The Consumer Products segment incurred an operating loss of $5.0 million for the third quarter of 2004, compared to operating income of $0.1 million recorded in the third quarter of 2003. Markets for consumer tissue products continued to be very competitive during the quarter. Segment net sales improved to $82.4 million versus the $79.0 million recorded for the 2003 period. Selling prices increased 6%, but were partially offset by a 2% decline in product shipments compared to the prior year period. Shipments and selling prices were positively affected by the addition to the segment’s product mix of the new ultra towel product manufactured at the Las Vegas tissue facility. Higher segment expenses more than offset the increase in net sales, totaling $87.3 million for the third quarter of 2004, versus $78.9 million in 2003. Higher production costs due to higher pulp, freight, energy and labor costs contributed to the quarter-over-quarter increase.

 

Nine Months Ended September 30, 2004, Compared to Nine Months Ended September 30, 2003

 

Net Sales – Net sales increased 15%, to $1,029.9 million for the nine months ended September 30, 2004, from $895.4 million for the same period in 2003. Resource net sales increased to $81.0 million, compared to $65.9 million for the first nine months of 2003. Increased log sales to third parties and higher selling prices were largely responsible for the improvement. Wood Products net sales increased 27% to $343.4 million as a result of higher selling prices for lumber, plywood and particleboard products, and higher plywood shipments. Pulp and Paperboard segment net sales were $366.0 million, $31.0 million higher than the 2003 period due to increased paperboard shipments. Consumer Products segment net sales increased to $239.4 million from $224.4 million due to a 4% increase in shipments and slightly higher selling prices compared to the first nine months of 2003.

 

Depreciation, amortization and cost of fee timber harvested – For the nine months ended September 30, 2004, depreciation, amortization and cost of fee timber harvested totaled $66.8 million, a slight increase compared to $65.9 million recorded in the first nine months of 2003.

 

Materials, labor and other operating expenses – Materials, labor and other operating expenses increased to $821.7 million for the nine months ended September 30, 2004, from $763.6 million for the nine months ended September 30, 2003. The higher costs were due primarily to an increased volume of log sales and increased shipments of plywood, paperboard and consumer tissue products.
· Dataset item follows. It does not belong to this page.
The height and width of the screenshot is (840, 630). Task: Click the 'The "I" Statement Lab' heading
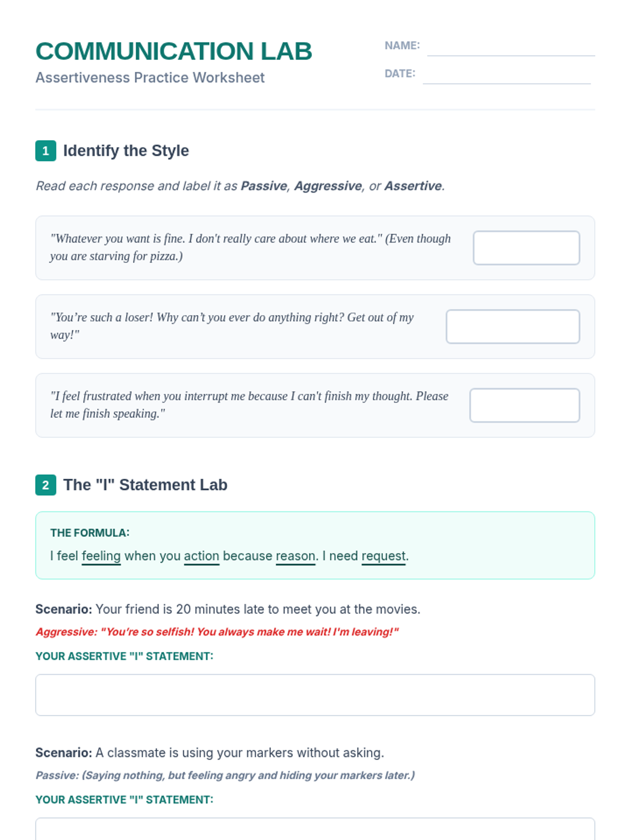pos(145,485)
Higher wood fiber costs for all segments and higher energy costs for the consumer products segment also contributed to the increase.

 

Selling, general and administrative expenses – Selling, general and administrative expenses were $63.7 million for the first nine months of 2004, compared to $54.6 million incurred for the same period of 2003. The higher expense was due principally to an increase in corporate administration expense, higher research expense and slightly higher selling expenses for the Consumer Products and Pulp and Paperboard segments.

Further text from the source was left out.